In this study, we analyzed the feasibility of LVT from an aggregate to a spatially detailed level, but mostly only by comparing WTP and WTA in different geographical areas. However, to fully assess the feasibility of the proposed LVT system, several other requirements for a functioning contract mechanism remain to be explored. For example, the costs incurred by forest owners need to be opened up and clearly articulated to them. These costs may include the direct and alternative costs of increasing landscape values, i.e., the loss of income caused by reduced wood harvesting, as well as the additional costs caused by special felling and regeneration methods. Furthermore, an important aspect is the evaluation of the costs of the mechanism itself. This includes the costs of collecting residents’ payments and transaction costs between residents and forest owners. Finally, the functioning of the mechanism depends on whether some kind of intermediary body would be needed to help convert the stated WTP of residents into actual cash flows to pay compensation. This institution should also help the parties to agree on various contract details, such as the size of the forest shield, the appropriate management practice, and the amount of compensation at each site. However, the results of this study may help decision-makers to understand how the PES mechanism could be applied and implemented at various spatial levels.
Acknowledgements
This work was supported by the Strategic Research Council (SRC) at the Academy of Finland (PALO project, grant number 312671) and the Ministry of Agriculture and Forestry of Finland (LandUseZero project, grant number 4400T-2110).
References
The 4-km buffer was selected based on three reasons. First, in the literature, there are relatively few indications of distance-acceptance thresholds (Dobbers, 2019 for a review). However, Swofford and Slattery (2010) reported in a study from Texas that respondents living more than five kilometers away from an existing wind farm were more open regarding future developments of wind farms in their surroundings. In Finland's more forested landscape, we could expect a lower threshold for proximity. Second, we conducted calculations for the visual effect of a landscape shield if the height of the trees was approximately 20 meters and height of the turbines 270 m.
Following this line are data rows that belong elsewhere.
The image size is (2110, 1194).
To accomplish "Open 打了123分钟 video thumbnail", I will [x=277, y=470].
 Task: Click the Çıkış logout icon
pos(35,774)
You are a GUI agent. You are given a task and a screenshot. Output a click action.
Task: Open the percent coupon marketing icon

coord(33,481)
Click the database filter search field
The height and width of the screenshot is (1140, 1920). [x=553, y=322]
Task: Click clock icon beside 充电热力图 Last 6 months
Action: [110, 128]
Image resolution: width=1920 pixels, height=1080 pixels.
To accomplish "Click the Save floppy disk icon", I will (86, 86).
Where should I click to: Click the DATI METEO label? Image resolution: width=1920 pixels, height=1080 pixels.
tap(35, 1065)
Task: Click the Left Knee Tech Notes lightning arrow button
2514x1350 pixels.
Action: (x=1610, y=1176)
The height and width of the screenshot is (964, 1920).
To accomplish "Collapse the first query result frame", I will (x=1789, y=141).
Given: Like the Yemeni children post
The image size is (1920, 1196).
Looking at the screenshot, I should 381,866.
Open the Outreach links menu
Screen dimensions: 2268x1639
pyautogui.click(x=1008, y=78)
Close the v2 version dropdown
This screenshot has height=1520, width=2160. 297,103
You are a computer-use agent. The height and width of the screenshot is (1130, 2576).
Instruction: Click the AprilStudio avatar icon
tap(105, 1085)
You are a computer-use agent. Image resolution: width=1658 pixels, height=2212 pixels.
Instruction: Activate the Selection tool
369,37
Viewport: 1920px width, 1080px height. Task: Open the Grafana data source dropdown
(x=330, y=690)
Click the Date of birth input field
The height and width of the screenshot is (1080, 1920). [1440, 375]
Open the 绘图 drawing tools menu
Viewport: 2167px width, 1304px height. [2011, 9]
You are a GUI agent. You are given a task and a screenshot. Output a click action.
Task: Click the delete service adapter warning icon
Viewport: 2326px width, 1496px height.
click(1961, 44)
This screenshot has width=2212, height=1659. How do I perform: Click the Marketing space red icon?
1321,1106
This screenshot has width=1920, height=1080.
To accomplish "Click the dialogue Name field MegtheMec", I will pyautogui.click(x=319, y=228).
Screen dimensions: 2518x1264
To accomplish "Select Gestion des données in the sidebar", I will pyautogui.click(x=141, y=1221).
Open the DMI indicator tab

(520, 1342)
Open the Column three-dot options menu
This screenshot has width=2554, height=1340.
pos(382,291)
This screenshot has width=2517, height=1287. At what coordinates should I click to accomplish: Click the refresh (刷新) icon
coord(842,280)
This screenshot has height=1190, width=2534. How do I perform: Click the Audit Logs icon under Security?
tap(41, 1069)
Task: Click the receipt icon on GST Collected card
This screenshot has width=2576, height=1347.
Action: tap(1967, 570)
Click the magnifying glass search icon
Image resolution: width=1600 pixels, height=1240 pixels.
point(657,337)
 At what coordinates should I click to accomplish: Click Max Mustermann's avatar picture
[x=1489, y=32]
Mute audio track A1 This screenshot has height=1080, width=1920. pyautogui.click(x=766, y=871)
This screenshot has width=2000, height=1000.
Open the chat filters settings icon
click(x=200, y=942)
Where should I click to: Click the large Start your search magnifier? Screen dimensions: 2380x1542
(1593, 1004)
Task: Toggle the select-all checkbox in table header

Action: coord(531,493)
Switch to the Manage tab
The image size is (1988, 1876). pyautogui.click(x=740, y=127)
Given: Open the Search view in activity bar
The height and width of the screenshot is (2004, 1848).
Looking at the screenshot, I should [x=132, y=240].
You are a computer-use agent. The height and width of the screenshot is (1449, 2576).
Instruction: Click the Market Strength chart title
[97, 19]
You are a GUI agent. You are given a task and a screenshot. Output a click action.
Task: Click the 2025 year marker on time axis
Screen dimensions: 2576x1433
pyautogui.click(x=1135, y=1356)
We estimated that for distances over 4 km from a windfarm, for the landscape shield to be effective, it could be located at a distance of 300 m from the observer at maximum. If the distance of the observer from a wind farm increases, even more distant landscape shields would prevent the landscape damage. However, with longer distances to the shield, the benefits of the shield would be less clear for the observer. Third, the database included point data, which did not necessarily indicate the exact location of an individual wind turbine, but rather the approximate location of existing or planned wind farms that might contain several wind turbines. Therefore, while we did not have the exact locations for wind turbines, a 4-km buffer around the point location provided some flexibility. If the wind turbine buffer extended over several municipalities, it was divided into units of analysis by municipalities.